Source document –
Establishing trust across the aisle on issues of climate change
Featured image: An image from a shipborne NASA investigation to study how changing conditions in the Arctic affect the ocean’s chemistry and ecosystems. Credit: gsfc/Flickr, CC BY 2.0.
I met someone over the weekend who wasn’t sure:
- That there is scientific consensus on the magnitude of anthropogenic global warming (AGW), and
- What the level of human contribution is to rising temperatures (or, how much natural variations could/couldn’t account for)
I believe that AGW is valid and that, if we don’t do something about the way we’re using Earth’s natural resources, AGW will be extremely damaging to the environment as soon as a century from now (to be even more proper about it: that AGW will force nature to adapt in ways that will no longer preserve characteristics that we have been able to attribute to it for thousands of years). This said: I’m not here to describe how the conversation with my friend went but to highlight two specific sources of information that were in play last night and which I think are worth discussing because of their attempts at coming off as trustworthy.

Material provided –
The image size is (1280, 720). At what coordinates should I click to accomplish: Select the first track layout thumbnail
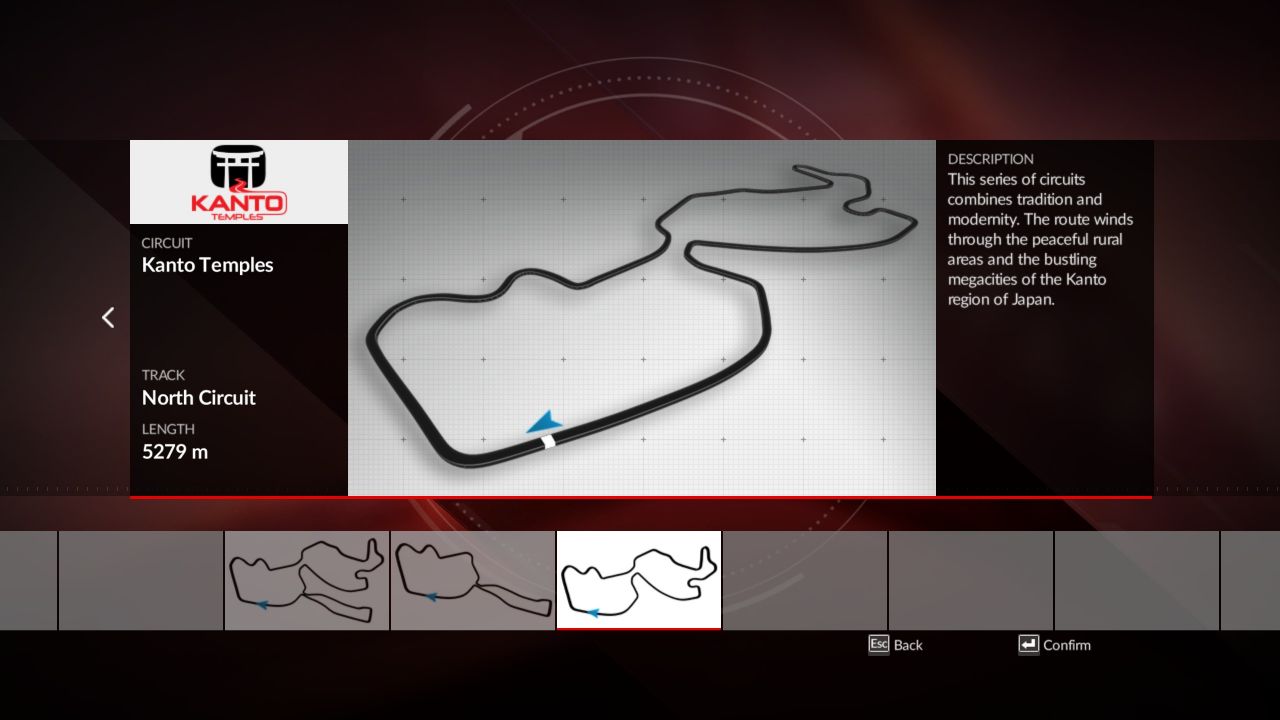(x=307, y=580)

Instruction 1 – In the climate change post above, what is the exact wording of the part that opens with the words containing "I believe that" and closes with "off as trustworthy."? Transcribe it.
Instruction 2 – What is the Spanish translation of this sentence from the climate change post: "I believe that AGW is valid and that, if we don’t do something about the way we’re using Earth’s natural resources, AGW will be extremely damaging to the environment as soon as a century from now (to be even more proper about it: that AGW will force nature to adapt in ways that will no longer preserve characteristics that we have been able to attribute to it for thousands of years)."
Instruction 3 –
Answer these questions from the climate change post:
(a) Under what license is the featured image credited?
(b) When did the author meet the person who wasn't sure?
(c) How many sources of information does the author intend to highlight?

Expected answer 1 –
I believe that AGW is valid and that, if we don’t do something about the way we’re using Earth’s natural resources, AGW will be extremely damaging to the environment as soon as a century from now (to be even more proper about it: that AGW will force nature to adapt in ways that will no longer preserve characteristics that we have been able to attribute to it for thousands of years). This said: I’m not here to describe how the conversation with my friend went but to highlight two specific sources of information that were in play last night and which I think are worth discussing because of their attempts at coming off as trustworthy.

Expected answer 2 – Creo que el AGW es válido y que, si no hacemos algo respecto a la forma en que usamos los recursos naturales de la Tierra, el AGW será extremadamente perjudicial para el medio ambiente en tan solo un siglo (para decirlo con aún más propiedad: que el AGW obligará a la naturaleza a adaptarse de maneras que ya no preservarán características que hemos podido atribuirle durante miles de años).

Expected answer 3 –
(a) CC BY 2.0
(b) Over the weekend
(c) Two